- MOTV3 cresce 24% no EBITDA no 4T, mas ação cai 1,11%
- Receita sobe 7%, porém fica abaixo das projeções do Goldman
- Custos menores sustentam margem e mantêm recomendação de compra
A Motiva (MOTV3) reportou crescimento de 24% no EBITDA no 4T, em linha com o consenso, e manteve parte relevante das recomendações de compra. Ainda assim, o papel fechou em queda de 1,11%, a R$ 16,99.
Embora os números tenham mostrado avanço operacional consistente, o mercado reagiu com realização. Dessa forma, o desempenho positivo no balanço não se traduziu em alta no pregão.
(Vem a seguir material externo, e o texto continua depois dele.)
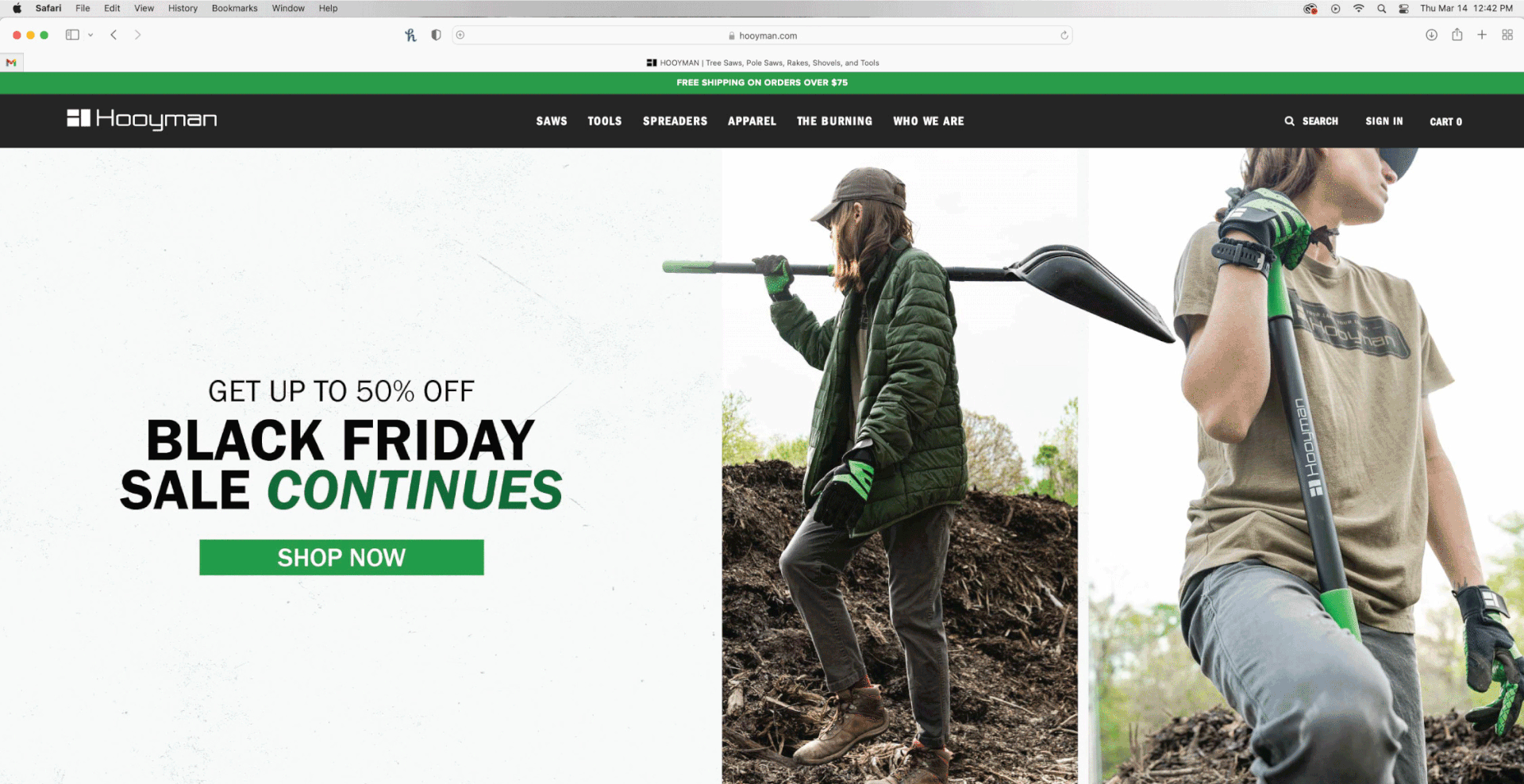Open the History menu

[183, 8]
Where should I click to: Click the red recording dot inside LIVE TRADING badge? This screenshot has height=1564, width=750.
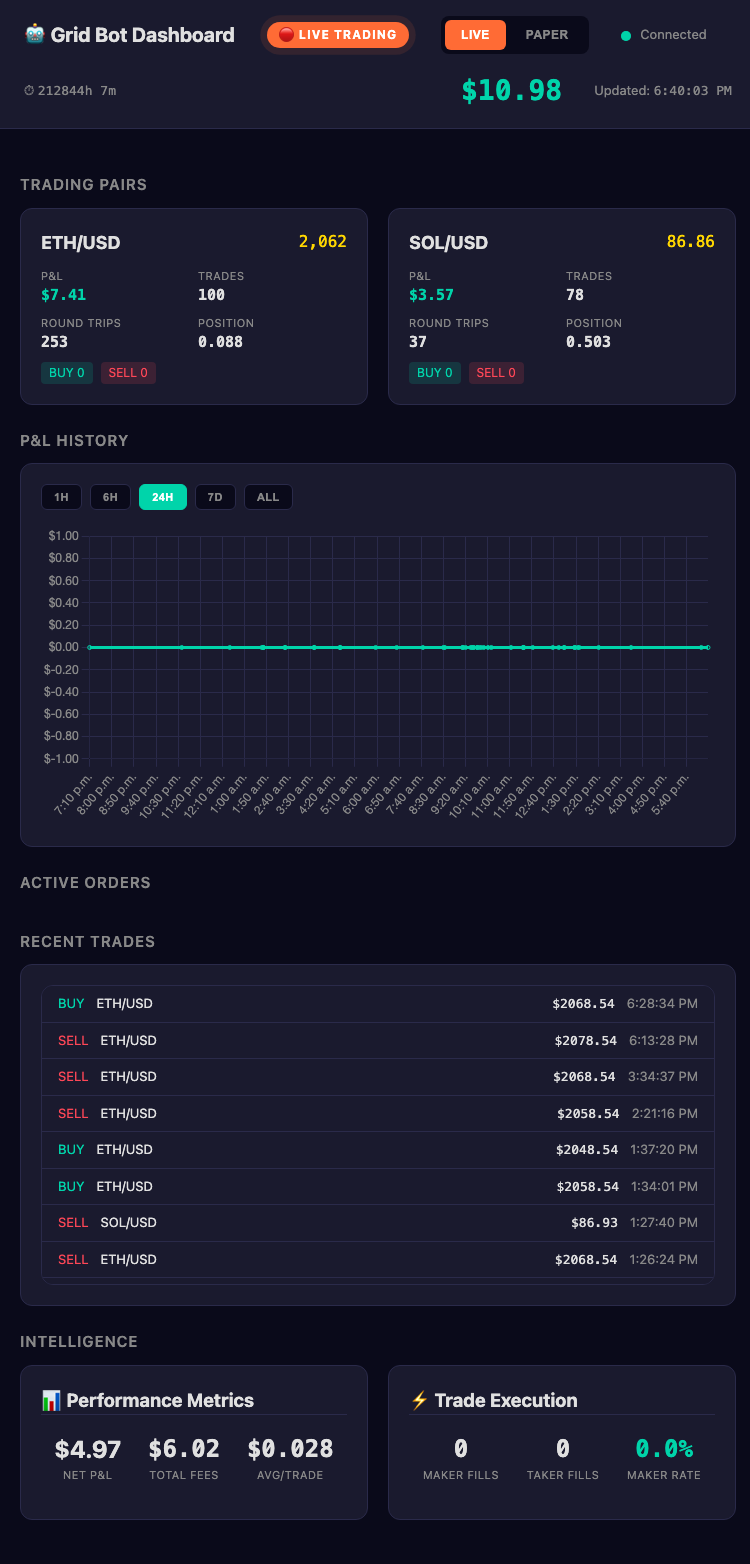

Segmentos crescem, mas receita frustra
O destaque ficou para rodovias, com alta de cerca de 21% no EBITDA, e mobilidade urbana, que avançou 65%. Além disso, aeroportos cresceram aproximadamente 32%, sustentados por maior tráfego.
A receita líquida consolidada subiu 7% na comparação anual, porém ficou 4% abaixo das estimativas do Goldman Sachs. Segundo o banco, tarifas médias menores que o esperado limitaram o avanço.
Por outro lado, os custos caixa ajustados caíram 13%, o que compensou parte da frustração na receita e sustentou a expansão de margem. Assim, o equilíbrio operacional permitiu ganho relevante no EBITDA ajustado.
Alavancagem e próximos gatilhos
A alavancagem permaneceu estável frente ao trimestre anterior, refletindo pagamentos de outorgas recentes enquanto os ativos ainda amadurecem. Portanto, o ciclo de investimentos segue no radar.
De acordo com a XP, o tráfego pode acelerar se o PIB crescer acima do esperado, o que beneficiaria as concessões rodoviárias. Além disso, novos projetos com retorno superior ao custo de capital representam potencial adicional.
Mesmo com recomendação majoritária de compra, o papel continua sensível a expectativas de crescimento e execução. Assim, o mercado avalia se o ritmo operacional será suficiente para sustentar nova reprecificação.